= WORK INSTRUCTIONS =
Go through the entries below. Copy each line in which "Close" appears.

################

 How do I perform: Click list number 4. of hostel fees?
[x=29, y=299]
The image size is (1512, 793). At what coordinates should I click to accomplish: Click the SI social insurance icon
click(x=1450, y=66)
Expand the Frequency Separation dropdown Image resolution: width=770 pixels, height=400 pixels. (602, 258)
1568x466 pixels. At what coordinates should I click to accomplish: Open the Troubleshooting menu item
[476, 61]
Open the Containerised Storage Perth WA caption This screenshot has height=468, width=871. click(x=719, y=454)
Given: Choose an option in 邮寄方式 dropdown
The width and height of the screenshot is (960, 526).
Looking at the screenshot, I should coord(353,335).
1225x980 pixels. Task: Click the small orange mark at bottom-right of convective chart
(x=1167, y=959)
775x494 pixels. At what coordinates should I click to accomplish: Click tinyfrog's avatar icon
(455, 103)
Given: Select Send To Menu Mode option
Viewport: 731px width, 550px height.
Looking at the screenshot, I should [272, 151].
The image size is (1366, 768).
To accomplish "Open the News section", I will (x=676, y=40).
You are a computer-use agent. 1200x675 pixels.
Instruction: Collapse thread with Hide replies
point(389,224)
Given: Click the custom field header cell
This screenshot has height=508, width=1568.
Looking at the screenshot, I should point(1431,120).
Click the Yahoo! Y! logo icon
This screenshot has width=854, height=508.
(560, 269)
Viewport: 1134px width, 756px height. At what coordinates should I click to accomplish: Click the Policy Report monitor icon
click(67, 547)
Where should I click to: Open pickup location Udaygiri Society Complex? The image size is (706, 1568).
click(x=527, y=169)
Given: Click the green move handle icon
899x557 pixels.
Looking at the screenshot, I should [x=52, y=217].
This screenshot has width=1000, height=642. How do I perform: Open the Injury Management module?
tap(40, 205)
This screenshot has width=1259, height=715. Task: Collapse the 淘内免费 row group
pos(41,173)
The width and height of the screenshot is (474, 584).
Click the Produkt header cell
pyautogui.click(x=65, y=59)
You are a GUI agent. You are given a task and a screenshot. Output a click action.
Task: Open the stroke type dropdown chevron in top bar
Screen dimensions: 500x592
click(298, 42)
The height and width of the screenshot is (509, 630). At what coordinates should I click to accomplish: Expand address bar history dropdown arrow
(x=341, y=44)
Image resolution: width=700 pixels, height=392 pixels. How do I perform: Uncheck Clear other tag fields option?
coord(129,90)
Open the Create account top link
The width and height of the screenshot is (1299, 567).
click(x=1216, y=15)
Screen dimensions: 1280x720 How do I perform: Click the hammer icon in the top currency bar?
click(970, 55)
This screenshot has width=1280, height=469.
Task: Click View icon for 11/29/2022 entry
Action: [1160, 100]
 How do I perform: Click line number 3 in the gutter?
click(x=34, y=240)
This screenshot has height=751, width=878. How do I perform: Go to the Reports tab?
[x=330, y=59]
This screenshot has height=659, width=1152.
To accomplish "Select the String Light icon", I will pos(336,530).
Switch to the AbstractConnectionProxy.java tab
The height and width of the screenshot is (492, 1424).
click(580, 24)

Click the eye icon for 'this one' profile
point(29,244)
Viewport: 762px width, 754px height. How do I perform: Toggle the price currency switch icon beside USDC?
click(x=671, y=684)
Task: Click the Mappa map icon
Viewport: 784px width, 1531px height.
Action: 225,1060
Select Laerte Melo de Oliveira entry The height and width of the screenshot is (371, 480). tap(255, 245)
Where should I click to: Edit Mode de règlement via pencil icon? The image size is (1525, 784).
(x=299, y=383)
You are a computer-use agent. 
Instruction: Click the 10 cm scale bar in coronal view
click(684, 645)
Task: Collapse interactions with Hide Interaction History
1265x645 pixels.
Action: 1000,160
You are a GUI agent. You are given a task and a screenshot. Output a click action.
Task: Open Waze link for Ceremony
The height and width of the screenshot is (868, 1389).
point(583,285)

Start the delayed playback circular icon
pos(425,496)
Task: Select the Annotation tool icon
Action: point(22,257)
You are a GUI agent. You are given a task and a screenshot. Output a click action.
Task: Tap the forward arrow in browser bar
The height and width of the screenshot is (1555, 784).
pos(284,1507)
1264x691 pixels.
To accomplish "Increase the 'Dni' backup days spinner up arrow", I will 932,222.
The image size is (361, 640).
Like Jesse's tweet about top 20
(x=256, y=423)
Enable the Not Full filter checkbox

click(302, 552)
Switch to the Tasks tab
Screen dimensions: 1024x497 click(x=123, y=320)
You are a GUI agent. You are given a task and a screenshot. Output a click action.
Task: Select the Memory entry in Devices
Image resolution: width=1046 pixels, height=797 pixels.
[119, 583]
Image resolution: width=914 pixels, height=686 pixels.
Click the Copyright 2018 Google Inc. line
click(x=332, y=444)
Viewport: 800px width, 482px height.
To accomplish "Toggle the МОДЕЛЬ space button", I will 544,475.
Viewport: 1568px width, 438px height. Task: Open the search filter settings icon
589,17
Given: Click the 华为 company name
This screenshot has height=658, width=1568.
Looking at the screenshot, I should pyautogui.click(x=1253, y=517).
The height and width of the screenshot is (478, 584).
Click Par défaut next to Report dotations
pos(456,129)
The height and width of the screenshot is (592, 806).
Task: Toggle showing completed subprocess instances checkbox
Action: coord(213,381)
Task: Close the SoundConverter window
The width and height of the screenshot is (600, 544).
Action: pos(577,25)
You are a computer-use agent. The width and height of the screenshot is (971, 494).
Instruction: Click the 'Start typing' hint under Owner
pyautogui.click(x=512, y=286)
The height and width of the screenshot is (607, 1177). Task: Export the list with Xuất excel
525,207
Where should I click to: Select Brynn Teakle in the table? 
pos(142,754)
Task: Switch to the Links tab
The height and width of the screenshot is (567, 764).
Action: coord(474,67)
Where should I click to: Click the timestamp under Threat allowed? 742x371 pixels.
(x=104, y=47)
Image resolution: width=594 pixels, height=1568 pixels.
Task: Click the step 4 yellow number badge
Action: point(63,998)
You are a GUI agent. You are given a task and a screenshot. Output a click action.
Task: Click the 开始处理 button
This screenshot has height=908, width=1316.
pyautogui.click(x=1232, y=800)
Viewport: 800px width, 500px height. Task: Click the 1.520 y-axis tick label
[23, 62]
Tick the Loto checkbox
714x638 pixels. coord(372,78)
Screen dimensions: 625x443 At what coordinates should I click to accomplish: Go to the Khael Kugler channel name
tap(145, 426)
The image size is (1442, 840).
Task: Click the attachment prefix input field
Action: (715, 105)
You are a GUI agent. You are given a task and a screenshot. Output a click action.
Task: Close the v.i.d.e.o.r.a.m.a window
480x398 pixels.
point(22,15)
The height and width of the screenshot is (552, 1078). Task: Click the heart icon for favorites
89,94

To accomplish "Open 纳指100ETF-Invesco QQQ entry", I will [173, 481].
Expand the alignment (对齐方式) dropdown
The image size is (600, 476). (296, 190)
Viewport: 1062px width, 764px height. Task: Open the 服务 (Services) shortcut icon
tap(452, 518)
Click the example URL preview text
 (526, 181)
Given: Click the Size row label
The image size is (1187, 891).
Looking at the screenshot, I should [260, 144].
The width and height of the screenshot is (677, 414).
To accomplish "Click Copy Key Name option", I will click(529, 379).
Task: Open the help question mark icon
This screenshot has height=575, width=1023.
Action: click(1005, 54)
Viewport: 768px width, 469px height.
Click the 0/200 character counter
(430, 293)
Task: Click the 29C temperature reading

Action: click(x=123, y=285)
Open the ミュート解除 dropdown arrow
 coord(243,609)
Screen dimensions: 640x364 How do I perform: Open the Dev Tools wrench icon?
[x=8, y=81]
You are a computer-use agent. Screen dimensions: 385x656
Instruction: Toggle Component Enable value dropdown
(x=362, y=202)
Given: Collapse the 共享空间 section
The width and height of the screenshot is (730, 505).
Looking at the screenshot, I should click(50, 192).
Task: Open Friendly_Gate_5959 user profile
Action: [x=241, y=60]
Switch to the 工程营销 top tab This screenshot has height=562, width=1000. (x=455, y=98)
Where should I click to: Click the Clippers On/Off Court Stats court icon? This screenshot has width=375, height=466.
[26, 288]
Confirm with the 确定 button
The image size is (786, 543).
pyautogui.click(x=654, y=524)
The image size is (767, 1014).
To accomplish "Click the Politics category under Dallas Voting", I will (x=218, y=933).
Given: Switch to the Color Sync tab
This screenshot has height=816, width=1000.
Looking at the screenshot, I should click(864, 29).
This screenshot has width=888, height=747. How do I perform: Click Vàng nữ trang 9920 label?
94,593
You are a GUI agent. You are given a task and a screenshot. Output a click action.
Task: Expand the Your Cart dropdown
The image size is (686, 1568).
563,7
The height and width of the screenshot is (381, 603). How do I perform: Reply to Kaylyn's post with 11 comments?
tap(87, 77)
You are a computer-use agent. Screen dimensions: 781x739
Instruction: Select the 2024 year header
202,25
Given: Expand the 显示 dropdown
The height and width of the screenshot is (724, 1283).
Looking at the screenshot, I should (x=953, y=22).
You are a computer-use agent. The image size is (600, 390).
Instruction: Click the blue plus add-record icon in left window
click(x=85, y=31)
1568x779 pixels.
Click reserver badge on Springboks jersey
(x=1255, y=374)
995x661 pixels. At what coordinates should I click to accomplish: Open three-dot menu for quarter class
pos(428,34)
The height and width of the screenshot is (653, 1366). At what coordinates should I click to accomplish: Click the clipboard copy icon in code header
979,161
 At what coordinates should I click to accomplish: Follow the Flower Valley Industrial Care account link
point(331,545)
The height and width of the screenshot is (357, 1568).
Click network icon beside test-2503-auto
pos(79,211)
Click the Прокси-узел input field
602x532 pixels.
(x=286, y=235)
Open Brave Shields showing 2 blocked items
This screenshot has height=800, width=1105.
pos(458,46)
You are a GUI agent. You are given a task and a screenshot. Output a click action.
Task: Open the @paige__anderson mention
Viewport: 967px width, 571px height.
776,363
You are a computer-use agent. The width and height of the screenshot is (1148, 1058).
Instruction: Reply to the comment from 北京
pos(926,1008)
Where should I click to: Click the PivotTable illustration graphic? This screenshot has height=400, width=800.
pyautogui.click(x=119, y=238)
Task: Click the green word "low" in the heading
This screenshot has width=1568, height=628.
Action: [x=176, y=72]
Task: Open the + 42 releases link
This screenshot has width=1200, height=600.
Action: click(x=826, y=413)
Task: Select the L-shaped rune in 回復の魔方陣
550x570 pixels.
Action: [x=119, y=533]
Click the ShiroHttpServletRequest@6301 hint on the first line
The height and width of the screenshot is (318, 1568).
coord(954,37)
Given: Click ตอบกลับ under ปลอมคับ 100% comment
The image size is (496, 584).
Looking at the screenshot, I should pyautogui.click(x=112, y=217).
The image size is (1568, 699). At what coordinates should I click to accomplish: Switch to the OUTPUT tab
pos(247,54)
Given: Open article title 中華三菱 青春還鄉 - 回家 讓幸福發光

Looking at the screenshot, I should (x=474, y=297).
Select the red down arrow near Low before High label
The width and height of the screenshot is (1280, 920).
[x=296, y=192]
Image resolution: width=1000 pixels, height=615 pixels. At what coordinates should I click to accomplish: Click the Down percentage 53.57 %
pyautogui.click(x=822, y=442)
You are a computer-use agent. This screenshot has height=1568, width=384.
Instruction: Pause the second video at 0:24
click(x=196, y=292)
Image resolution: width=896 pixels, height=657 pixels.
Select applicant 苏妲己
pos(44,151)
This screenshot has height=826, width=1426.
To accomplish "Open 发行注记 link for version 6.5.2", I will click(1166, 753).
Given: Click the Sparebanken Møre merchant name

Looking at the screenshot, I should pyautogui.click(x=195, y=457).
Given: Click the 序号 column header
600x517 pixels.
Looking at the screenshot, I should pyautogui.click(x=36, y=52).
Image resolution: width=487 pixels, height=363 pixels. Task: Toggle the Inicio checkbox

################

= EXERCISE ANSWER =
Task: Close the SoundConverter window
Task: Close the v.i.d.e.o.r.a.m.a window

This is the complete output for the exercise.